Yazılı görev A
Kayıtları ilk satırdan başlatıp "Describe the element at coordinates (436, 1032)" ifadesini içeren satırda bitirerek aynen yeniden yazın; iki uçtaki satırlar da dahil olsun.

Metin
◇ ◇ ◇ ◇
İMANIMA HALEL GELİR Mİ?
Salı, 06 Ocak 2015 00:00

İMANIMA HALEL GELİR Mİ?

Hocam selâmlar, ben Allah'a, ahirete, meleklere, kitaplara ve peygamberlere inanıyorum. Ancak bazen diğer kutsal kitaplarda olduğu gibi Kur'ân'a da insan sözünün karıştığına dair bazı görüşlerle karşılaşıyorum. Mantık süzgecinden geçirdiğimde "kesinlikle insan sözü karışmamıştır" demek ispat edilebilir değil gibi duruyor. Kur'ân'ın yazım süreci dikkate alındığında eksiklik, fazlalık veya yanlışlık olması "ihtimal" dahilinde görünüyor. Bununla beraber bu düşünce beni Kur'ân meali okumaktan ve iyi bir kul olma hedefinden vazgeçirmiş değil.

Kur'ân'la ilgili böyle bir düşüncenin kafamda belirmesi imanıma halel getirir mi?

Ellerinizden öperim. Saygılarımla…

Cevap: Bunları bana sormanıza gerek yok. Allah ile sizin aranızda bir konu. Madem öyle kuşkuların var, inanmazsın, sen de Kur'ân gibi bir kitap yazarsın.
◇ ◇ ◇ ◇
(Saklanan öğeler)
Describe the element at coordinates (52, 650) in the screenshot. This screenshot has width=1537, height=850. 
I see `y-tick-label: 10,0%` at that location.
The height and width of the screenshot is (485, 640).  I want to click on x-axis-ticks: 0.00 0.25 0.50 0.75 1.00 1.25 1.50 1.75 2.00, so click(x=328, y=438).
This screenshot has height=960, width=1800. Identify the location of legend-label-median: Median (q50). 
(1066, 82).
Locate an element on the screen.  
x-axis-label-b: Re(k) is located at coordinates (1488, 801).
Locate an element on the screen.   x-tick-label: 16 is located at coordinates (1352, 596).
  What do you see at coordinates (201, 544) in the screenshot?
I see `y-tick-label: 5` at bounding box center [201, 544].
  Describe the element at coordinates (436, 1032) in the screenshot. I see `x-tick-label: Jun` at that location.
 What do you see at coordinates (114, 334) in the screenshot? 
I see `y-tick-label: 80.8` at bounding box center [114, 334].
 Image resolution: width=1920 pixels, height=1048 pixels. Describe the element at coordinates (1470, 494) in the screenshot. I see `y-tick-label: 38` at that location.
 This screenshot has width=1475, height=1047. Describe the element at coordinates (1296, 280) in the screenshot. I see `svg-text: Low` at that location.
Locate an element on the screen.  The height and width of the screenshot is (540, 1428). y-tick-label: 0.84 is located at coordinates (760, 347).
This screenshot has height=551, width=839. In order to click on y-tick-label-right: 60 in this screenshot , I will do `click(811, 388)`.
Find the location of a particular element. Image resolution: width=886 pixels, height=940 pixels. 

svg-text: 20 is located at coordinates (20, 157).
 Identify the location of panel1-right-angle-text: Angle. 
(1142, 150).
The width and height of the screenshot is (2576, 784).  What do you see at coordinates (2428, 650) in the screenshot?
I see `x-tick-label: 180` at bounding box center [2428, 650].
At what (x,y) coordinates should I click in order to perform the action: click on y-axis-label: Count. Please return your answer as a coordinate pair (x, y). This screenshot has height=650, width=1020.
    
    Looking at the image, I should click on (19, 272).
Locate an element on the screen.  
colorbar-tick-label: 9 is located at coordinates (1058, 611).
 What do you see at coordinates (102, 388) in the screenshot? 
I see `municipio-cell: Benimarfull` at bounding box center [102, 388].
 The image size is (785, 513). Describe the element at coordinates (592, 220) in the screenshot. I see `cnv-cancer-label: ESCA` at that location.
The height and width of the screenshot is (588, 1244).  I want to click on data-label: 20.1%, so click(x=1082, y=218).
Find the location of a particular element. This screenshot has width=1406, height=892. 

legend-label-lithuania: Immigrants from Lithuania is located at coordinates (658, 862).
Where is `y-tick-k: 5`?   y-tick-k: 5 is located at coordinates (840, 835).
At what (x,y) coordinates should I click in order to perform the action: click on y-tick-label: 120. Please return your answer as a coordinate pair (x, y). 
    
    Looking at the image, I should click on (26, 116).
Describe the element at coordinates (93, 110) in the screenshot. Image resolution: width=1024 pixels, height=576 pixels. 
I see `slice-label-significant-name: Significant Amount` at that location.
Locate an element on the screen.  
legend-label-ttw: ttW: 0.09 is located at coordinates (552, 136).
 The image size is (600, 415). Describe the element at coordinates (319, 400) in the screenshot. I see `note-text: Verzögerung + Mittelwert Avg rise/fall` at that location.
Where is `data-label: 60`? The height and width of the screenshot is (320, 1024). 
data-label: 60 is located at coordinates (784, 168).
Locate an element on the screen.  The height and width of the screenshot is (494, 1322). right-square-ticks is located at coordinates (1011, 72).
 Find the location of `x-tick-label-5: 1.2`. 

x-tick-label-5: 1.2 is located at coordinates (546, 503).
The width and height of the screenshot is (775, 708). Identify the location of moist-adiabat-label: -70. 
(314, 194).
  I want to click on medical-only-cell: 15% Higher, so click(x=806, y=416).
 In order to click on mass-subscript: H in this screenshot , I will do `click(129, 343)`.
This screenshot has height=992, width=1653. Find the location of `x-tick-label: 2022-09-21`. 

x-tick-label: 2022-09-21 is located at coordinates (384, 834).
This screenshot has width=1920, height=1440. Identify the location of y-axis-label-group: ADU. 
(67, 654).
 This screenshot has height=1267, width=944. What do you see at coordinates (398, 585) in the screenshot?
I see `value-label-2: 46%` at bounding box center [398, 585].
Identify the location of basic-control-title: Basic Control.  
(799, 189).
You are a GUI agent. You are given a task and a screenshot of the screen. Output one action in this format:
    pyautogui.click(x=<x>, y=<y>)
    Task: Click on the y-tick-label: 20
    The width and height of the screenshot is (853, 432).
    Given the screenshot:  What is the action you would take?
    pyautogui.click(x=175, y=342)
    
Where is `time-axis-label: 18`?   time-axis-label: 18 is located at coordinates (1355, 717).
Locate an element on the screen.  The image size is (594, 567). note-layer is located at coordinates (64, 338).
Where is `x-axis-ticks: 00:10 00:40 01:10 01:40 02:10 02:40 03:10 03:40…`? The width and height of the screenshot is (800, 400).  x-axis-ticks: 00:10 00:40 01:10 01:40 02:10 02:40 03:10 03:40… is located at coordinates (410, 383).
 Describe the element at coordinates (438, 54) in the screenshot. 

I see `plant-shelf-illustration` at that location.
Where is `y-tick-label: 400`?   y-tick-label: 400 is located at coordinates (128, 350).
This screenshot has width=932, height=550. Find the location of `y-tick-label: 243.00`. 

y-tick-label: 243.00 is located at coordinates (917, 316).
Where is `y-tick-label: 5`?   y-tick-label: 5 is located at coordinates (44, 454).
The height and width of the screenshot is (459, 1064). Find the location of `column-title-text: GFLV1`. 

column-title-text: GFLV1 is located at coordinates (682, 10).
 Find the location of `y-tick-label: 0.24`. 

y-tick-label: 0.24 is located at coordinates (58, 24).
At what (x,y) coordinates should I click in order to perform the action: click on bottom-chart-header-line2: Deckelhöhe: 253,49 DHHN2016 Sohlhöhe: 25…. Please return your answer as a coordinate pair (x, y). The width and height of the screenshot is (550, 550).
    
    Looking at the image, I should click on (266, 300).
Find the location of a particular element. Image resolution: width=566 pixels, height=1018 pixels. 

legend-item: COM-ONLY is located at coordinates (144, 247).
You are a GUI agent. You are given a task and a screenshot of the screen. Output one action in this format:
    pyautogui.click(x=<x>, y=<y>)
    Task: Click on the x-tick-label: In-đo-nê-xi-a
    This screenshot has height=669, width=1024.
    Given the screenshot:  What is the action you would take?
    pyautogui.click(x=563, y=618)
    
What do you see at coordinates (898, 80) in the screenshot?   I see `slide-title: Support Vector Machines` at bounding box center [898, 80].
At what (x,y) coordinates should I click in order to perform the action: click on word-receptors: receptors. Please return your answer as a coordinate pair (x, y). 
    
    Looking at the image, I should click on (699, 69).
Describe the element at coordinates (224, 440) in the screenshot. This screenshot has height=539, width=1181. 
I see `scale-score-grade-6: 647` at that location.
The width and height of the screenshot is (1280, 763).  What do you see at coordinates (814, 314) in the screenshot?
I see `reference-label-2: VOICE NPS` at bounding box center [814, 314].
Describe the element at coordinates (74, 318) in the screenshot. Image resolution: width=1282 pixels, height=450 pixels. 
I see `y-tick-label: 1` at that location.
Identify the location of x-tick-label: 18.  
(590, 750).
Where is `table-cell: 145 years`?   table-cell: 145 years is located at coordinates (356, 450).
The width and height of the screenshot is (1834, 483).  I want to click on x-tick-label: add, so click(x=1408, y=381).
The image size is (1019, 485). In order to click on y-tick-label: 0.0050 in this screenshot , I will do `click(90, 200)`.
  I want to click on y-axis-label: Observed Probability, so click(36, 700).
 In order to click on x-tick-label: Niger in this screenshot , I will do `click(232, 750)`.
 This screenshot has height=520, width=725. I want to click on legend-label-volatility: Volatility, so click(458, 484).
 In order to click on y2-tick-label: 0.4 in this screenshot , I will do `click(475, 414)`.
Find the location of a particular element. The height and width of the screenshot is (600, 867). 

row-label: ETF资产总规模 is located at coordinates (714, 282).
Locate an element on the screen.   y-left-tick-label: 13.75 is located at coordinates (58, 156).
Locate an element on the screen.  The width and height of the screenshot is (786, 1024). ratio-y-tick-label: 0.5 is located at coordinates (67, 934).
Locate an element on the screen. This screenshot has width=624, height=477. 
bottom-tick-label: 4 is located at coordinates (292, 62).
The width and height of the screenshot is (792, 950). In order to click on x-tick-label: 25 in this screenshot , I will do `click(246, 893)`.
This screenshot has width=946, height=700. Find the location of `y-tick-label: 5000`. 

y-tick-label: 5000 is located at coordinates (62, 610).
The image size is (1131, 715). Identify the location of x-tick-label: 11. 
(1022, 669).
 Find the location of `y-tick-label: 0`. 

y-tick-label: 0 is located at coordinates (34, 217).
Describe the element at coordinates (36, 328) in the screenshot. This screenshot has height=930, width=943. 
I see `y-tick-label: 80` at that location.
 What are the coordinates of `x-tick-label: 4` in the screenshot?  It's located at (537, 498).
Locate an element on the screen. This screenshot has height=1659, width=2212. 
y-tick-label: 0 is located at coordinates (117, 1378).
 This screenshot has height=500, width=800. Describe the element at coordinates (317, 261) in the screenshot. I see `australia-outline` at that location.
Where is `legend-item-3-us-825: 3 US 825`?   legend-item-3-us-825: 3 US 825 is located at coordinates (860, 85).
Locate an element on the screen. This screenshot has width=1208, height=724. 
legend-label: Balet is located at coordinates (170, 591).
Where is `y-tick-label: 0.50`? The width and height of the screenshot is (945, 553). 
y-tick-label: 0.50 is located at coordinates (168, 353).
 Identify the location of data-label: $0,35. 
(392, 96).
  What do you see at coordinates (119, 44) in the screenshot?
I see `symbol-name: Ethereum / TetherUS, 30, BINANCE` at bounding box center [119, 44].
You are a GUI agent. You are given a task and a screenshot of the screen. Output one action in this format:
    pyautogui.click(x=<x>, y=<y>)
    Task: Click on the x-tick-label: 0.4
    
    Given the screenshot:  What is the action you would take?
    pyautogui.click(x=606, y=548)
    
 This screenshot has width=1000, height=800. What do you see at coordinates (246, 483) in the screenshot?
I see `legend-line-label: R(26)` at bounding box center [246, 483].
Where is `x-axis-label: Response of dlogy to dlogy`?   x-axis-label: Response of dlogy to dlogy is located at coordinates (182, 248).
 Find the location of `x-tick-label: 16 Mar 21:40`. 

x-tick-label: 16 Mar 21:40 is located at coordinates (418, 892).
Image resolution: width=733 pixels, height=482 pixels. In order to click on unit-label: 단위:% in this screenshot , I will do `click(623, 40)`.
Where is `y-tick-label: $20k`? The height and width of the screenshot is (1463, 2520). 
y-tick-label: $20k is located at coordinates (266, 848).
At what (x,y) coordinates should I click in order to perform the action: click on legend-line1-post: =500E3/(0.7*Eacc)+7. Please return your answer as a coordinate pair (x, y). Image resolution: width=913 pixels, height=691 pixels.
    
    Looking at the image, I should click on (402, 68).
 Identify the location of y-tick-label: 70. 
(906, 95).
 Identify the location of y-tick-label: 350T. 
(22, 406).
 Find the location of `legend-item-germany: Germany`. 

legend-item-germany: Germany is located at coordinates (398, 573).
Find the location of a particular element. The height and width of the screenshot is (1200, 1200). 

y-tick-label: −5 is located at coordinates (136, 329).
◇ ◇ ◇ ◇
Yazılı görev B
İman sorusuyla ilgili metne göre aşağıdakileri yanıtlayın:
(i) Metin hangi gün ve tarihte yayımlanmış?
(ii) Soru sahibi, Kur'ân hakkındaki düşüncenin kendisini hangi iki şeyden vazgeçirmediğini belirtiyor?
(iii) Cevaba göre bu konu kimin arasındadır?

Alıştırma çıktısı A
Describe the element at coordinates (52, 650) in the screenshot. This screenshot has width=1537, height=850. 
I see `y-tick-label: 10,0%` at that location.
The height and width of the screenshot is (485, 640).  I want to click on x-axis-ticks: 0.00 0.25 0.50 0.75 1.00 1.25 1.50 1.75 2.00, so click(x=328, y=438).
This screenshot has height=960, width=1800. Identify the location of legend-label-median: Median (q50). 
(1066, 82).
Locate an element on the screen.  
x-axis-label-b: Re(k) is located at coordinates (1488, 801).
Locate an element on the screen.   x-tick-label: 16 is located at coordinates (1352, 596).
  What do you see at coordinates (201, 544) in the screenshot?
I see `y-tick-label: 5` at bounding box center [201, 544].
  Describe the element at coordinates (436, 1032) in the screenshot. I see `x-tick-label: Jun` at that location.

Alıştırma çıktısı B
(i) Salı, 06 Ocak 2015.
(ii) Kur'ân meali okumaktan ve iyi bir kul olma hedefinden.
(iii) Allah ile soru sahibinin arasında.